Question

Seasonal affective disorder (SAD) is a type of depression during seasons with less daylight (e.g., winter months). One therapy for SAD is phototherapy, which is increased exposure to light used to improve mood. A researcher tests this therapy by exposing a sample of patients with SAD to different intensities of light (low, medium, high) in a light box, either in the morning or at night (these are the times thought to be most effective for light therapy). All participants rated their mood following this therapy on a scale from 1 (poor mood) to 9 (improved mood). The hypothetical results are given in the following table.

		Light Intensity
		Low	Medium	High
Time of Day	Morning	5	5	7
		6	6	8
		4	4	6
		7	7	9
		5	9	5
		6	8	8
	Night	5	6	9
		7	8	7
		6	7	6
		7	5	8
		4	9	7
		3	8	6

(a) Complete the F-table and make a decision to retain or reject the null hypothesis for each hypothesis test. (Round your answers to two decimal places. Assume experimentwise alpha equal to 0.05.)

Source of Variation	SS	df	MS	F
Time of day
Intensity
Time of day × Intensity
Error
Total

State the decision for the main effect of the time of day.

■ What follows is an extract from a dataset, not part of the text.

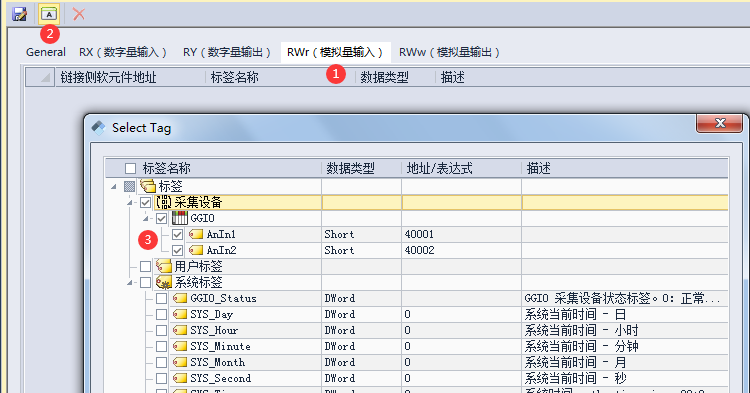
Task: Close the Select Tag dialog
Action: (720, 123)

Retain the null hypothesis.

Reject the null hypothesis.    

State the decision for the main effect of intensity.

Retain the null hypothesis.

Reject the null hypothesis.    

State the decision for the interaction effect.

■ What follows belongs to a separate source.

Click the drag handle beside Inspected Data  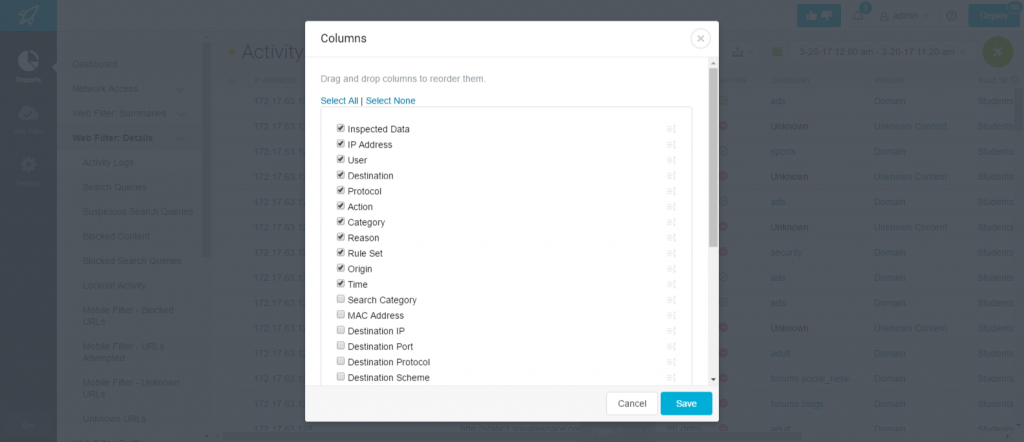(671, 129)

Retain the null hypothesis.

Reject the null hypothesis.    

(b) Compute Tukey's HSD to analyze the significant main effect.

The critical value is_________for each pairwise comparison.

Answer 1

using excel data analysis tool for two factor anova with replication,

Anova: Two-Factor With Replication
SUMMARY	Low	Medium	High	Total
Morning
Count	6	6	6	18
Sum	33	39	43	115
Average	5.5	6.5	7.166667	6.388889
Variance	1.1	3.5	2.166667	2.486928
Night
Count	6	6	6	18
Sum	32	43	43	118
Average	5.333333	7.166667	7.166667	6.555556
Variance	2.666667	2.166667	1.366667	2.614379
Total
Count	12	12	12
Sum	65	82	86
Average	5.416667	6.833333	7.166667
Variance	1.719697	2.69697	1.606061
ANOVA
Source of Variation	SS	df	MS	F	P-value	F crit
Sample	0.25	1	0.25	0.115681	0.736137	4.170877
Columns	20.72222	2	10.36111	4.794344	0.015605	3.31583
Interaction	1.166667	2	0.583333	0.269923	0.765273	3.31583
Within	64.83333	30	2.161111
Total	86.97222	35

a)

ANOVA
Source of Variation	SS	df	MS	F	P-value
time of the day	0.25	1	0.25	0.12	0.74
intensity	20.72	2	10.36	4.79	0.02
time *intensity	1.17	2	0.58	0.27	0.77
error	64.83	30	2.16
Total	86.97	35

p-value for  main effect of the time of day = 0.74 >α=0.05,

so, fail to reject null hypothesis

-----------------

p-value for  the main effect of intensity =0.02<α=0.05

s, reject the null hypothesis

-------------

p-value for the interaction effect = 0.77<α=0.05

so, fail to reject null hypothesis

------------------------------------------------------------------------------------------

b)

Level of significance	0.05
no. of treatments,k	3
DF error =N-k=	30
MSE	2.1611
q-statistic value(α,k,N-k)	3.4880

	Low	Medium	High
count, ni =	12	12	12
mean , x̅ i =	5.4167	6.83	7.17

critical value = q*√(MSE/2*(1/ni+1/nj)) = 1.4802

The critical value is_____1.4802____for each pairwise comparison.